Peneliti Center for Indonesia Policy Studies Pingkan Audrine Kosijung menilai lonjakan kasus yang terjadi sejak Juni berpotensi menghambat kinerja pertumbuhan ekonomi kuartal II 2021. Sektor ritel menjadi salah satu yang paling terdampak.
"Kemungkinan implementasi PPKM menurunkan pendapatan pengusaha dan berdampak pada para pekerja," kata dia.

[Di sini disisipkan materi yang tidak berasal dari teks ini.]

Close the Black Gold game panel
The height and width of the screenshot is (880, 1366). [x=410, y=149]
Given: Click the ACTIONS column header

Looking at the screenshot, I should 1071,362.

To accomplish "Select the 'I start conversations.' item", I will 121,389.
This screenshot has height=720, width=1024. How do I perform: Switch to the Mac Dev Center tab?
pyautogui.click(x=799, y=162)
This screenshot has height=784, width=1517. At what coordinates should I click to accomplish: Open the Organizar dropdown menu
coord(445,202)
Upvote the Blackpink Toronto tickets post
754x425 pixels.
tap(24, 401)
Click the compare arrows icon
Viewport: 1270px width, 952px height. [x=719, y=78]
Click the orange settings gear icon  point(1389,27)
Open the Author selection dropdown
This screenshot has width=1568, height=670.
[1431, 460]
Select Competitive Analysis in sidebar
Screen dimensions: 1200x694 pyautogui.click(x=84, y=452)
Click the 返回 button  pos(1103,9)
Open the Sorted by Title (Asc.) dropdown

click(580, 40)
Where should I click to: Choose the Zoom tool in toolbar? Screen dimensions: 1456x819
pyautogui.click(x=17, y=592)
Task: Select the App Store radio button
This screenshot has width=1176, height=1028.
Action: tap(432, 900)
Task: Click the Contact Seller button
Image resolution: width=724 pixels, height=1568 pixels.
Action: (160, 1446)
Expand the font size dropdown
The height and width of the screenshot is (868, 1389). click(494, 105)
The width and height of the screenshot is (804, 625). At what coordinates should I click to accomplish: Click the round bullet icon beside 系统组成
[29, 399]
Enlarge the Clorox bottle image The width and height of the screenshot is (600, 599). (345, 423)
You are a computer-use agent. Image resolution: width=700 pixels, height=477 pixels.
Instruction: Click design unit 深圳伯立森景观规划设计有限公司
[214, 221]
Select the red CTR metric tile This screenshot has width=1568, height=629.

Pemerintah memperkirakan ekonomi kuartal II mampu tumbuh 7,1%-7,5% meski lonjakan kasus Covid-19 terjadi sejak Juli. Menteri Keuangan Sri Mulyani masih optimistis ekonomi masih mampu tumbuh sesuai target meski lonjakan kasus Covid-19 mulai terjadi sejak Juni.
Hal ini, menurut dia, diindikasikan dari sejumlah indikator ekonomi yang membaik pada April hingga Juni. Keyakinan konsumen pada sepanjang kuartal kedua ini membaik dan berada di level optimistis. PMI manufaktur berada di level ekspansif pada April-Juni, dan mencetak rekor tertinggi pada Mei mencapai 55,3. Penjualan ritel juga tercatat tumbuh positif pada Juni.
BPS mencatat ekspor sepanjang semester pertama tahun ini naik 34,78% yoy mencapai US$ 102,87 miliar, sedangkan impor naik 28% yoy menjadi US$ 91,1 miliar. Alhasil, neraca perdagangan surplus mencapai US$ 11,86 miliar.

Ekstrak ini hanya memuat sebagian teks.